+++ PROVIDED RECORDS +++

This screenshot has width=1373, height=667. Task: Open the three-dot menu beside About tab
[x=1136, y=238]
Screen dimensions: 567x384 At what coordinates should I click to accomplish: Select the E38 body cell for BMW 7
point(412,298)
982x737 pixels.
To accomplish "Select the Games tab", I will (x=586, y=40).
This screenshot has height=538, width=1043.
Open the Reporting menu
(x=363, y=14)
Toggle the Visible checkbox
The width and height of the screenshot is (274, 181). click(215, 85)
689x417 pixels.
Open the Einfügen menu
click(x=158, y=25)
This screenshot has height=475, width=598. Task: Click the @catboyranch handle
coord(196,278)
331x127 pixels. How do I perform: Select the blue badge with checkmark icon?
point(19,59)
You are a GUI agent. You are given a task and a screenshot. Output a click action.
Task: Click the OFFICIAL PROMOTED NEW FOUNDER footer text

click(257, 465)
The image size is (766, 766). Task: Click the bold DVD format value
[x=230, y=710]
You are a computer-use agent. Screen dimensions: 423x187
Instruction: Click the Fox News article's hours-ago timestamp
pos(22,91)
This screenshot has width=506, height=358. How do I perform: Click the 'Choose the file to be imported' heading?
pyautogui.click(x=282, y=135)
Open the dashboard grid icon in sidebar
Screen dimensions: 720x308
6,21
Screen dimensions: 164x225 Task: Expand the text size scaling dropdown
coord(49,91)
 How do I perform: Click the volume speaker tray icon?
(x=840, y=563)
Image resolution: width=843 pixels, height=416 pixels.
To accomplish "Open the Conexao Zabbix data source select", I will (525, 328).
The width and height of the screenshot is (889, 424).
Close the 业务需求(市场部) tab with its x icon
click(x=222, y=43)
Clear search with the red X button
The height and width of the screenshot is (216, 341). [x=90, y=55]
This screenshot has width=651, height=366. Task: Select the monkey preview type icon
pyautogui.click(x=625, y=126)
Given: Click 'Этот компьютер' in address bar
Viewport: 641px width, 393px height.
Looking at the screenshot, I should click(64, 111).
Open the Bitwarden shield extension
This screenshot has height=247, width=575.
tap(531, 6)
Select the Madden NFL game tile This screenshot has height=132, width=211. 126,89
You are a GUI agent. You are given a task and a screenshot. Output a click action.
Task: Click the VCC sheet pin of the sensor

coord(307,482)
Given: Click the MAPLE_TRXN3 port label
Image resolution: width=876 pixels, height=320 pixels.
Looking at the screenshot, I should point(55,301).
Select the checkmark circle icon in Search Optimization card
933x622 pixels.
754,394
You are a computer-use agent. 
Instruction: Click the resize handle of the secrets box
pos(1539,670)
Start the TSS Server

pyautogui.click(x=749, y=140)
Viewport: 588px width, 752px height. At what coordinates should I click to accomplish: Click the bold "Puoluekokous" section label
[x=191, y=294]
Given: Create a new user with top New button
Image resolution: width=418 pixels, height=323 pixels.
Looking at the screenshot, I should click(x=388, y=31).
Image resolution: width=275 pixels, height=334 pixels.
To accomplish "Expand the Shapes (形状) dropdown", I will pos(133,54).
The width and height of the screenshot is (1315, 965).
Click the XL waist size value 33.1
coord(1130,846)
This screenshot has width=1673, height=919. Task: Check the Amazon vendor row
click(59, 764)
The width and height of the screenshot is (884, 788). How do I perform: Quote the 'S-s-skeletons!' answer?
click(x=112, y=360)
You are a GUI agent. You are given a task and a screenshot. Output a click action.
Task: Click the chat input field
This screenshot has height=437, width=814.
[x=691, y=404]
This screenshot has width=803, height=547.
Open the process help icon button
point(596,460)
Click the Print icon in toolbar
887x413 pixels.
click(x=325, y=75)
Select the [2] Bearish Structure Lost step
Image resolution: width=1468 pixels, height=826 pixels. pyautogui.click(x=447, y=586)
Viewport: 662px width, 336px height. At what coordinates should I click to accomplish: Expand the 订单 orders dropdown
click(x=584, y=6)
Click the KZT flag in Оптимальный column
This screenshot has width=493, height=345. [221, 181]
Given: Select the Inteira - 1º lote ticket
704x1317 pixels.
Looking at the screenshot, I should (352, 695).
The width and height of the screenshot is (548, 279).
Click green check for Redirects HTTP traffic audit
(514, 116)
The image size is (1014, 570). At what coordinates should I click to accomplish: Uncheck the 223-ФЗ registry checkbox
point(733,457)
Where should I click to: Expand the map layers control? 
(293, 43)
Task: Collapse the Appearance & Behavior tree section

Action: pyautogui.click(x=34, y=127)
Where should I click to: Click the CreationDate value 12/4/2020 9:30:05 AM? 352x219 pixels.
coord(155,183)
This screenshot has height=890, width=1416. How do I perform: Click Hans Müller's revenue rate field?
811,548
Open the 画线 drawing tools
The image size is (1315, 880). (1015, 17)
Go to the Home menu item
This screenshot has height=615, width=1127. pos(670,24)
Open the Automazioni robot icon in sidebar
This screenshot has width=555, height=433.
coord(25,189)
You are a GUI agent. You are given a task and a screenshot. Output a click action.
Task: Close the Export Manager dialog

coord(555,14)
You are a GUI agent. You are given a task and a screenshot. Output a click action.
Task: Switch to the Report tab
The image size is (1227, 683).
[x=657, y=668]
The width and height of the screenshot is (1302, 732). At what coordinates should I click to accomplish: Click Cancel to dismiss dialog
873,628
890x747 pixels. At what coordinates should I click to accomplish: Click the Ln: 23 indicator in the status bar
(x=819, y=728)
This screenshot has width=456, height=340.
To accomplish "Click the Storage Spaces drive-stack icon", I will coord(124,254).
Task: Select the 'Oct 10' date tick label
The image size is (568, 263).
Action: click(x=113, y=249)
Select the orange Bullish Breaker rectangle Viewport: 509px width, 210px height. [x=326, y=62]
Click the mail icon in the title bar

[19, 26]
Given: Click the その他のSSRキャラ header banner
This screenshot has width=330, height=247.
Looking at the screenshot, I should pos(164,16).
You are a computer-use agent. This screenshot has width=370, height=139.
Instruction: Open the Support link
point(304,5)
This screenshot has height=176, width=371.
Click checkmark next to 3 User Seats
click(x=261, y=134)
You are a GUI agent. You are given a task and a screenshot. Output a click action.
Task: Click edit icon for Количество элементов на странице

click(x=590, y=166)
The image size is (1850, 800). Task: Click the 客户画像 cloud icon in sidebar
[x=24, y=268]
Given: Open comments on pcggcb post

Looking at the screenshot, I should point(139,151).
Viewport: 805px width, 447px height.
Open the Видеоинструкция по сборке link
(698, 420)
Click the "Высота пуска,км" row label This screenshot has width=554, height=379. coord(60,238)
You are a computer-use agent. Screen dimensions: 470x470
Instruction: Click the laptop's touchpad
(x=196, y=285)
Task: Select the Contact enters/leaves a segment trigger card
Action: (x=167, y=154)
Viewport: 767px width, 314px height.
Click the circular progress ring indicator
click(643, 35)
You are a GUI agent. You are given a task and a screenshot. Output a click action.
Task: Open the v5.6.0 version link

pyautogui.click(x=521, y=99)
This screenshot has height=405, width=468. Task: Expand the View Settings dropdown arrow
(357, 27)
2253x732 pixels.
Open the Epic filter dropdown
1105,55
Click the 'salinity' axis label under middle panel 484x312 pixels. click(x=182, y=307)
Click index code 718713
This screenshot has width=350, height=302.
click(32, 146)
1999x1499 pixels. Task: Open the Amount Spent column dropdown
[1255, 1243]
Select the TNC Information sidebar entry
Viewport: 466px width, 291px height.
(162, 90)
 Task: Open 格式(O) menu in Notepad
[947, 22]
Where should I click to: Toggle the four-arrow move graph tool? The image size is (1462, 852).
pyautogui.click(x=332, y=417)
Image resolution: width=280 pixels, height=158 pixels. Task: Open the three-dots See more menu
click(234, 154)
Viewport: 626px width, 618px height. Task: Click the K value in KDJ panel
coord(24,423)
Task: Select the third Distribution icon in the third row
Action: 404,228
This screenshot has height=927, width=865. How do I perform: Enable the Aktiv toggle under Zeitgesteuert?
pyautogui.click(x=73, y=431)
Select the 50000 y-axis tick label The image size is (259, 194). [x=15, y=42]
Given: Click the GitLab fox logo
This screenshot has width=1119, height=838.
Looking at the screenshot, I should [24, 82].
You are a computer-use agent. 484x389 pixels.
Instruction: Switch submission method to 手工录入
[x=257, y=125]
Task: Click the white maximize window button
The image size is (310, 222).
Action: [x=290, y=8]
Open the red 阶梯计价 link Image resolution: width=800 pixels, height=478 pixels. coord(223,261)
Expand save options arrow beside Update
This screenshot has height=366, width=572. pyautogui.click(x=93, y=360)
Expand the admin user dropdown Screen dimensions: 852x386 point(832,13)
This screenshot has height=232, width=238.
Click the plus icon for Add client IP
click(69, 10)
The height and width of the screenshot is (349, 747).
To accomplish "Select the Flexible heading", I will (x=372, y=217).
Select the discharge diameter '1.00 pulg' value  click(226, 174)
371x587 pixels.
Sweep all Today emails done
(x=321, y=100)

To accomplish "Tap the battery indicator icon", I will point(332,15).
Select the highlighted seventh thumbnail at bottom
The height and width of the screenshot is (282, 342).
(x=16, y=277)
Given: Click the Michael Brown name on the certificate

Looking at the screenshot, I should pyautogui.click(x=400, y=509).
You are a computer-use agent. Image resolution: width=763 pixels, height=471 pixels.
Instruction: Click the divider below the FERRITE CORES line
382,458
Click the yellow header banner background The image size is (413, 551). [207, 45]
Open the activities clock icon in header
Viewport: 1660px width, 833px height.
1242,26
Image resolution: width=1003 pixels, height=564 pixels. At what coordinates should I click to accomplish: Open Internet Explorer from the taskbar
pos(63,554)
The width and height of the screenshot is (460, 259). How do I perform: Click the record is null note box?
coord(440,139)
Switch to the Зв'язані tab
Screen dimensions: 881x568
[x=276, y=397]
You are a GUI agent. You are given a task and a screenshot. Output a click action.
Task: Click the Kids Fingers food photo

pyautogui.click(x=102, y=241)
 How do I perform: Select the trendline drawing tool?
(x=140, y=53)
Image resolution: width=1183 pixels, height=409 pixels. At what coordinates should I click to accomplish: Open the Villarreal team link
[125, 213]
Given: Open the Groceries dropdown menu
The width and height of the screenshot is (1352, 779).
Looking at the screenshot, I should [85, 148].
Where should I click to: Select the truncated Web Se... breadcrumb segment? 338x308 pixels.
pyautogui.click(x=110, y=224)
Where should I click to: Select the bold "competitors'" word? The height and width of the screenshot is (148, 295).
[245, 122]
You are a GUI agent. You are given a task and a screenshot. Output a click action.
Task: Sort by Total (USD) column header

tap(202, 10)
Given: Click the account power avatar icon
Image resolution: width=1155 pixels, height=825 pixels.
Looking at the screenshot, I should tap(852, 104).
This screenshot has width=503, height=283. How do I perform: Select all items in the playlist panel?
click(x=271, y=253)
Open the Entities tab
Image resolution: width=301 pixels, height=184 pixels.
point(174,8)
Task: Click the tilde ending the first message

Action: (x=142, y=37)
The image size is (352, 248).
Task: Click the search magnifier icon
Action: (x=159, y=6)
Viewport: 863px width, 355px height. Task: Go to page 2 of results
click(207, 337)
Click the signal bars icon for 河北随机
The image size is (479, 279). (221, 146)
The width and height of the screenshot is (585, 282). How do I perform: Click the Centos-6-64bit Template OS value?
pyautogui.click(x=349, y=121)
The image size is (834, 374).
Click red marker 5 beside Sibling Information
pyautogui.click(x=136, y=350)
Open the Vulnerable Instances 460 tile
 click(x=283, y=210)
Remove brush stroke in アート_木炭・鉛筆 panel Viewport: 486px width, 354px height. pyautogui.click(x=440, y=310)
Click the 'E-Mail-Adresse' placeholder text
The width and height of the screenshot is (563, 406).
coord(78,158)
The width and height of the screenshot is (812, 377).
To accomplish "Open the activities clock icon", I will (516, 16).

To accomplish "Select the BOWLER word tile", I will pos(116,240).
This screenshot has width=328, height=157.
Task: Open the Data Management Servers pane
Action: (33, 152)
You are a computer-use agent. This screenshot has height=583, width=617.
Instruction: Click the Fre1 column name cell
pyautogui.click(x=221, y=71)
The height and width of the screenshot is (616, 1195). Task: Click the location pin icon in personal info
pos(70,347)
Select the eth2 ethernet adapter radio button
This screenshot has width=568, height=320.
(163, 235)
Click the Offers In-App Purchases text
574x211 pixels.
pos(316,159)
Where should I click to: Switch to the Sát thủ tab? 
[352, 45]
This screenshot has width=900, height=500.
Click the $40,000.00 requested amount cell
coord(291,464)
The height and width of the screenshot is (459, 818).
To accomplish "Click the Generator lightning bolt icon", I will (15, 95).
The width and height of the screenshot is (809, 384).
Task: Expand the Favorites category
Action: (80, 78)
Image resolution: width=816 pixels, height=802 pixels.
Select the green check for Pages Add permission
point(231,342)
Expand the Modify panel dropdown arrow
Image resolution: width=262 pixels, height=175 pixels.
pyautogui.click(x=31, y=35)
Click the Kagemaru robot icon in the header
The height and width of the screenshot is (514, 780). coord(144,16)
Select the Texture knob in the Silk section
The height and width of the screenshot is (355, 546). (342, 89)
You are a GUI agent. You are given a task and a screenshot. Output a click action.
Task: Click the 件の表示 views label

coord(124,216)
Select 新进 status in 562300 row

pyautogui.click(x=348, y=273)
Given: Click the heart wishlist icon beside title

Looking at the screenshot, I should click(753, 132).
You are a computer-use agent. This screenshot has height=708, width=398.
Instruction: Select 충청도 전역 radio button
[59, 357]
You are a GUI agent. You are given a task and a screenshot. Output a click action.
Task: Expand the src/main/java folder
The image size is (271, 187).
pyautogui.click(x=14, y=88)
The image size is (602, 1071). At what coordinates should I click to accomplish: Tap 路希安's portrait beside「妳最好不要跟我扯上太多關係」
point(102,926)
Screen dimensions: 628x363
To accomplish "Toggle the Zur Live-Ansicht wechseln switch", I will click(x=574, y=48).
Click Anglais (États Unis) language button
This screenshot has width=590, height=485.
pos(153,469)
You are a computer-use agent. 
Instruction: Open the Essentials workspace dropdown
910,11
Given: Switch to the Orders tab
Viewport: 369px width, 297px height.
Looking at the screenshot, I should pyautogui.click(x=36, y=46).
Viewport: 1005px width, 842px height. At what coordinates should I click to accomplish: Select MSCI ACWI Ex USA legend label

+++

## WHAT THE TASK REQUIRES
Would you please copy every line from the listing above that contains the word "computer"?

## RESPONSE AREA
You are a computer-use agent. Screen dimensions: 423x187
You are a computer-use agent. 
You are a computer-use agent. This screenshot has width=370, height=139.
You are a computer-use agent. Screen dimensions: 470x470
You are a computer-use agent. 484x389 pixels.
You are a computer-use agent. Image resolution: width=763 pixels, height=471 pixels.
You are a computer-use agent. This screenshot has height=583, width=617.
You are a computer-use agent. This screenshot has height=708, width=398.
You are a computer-use agent. 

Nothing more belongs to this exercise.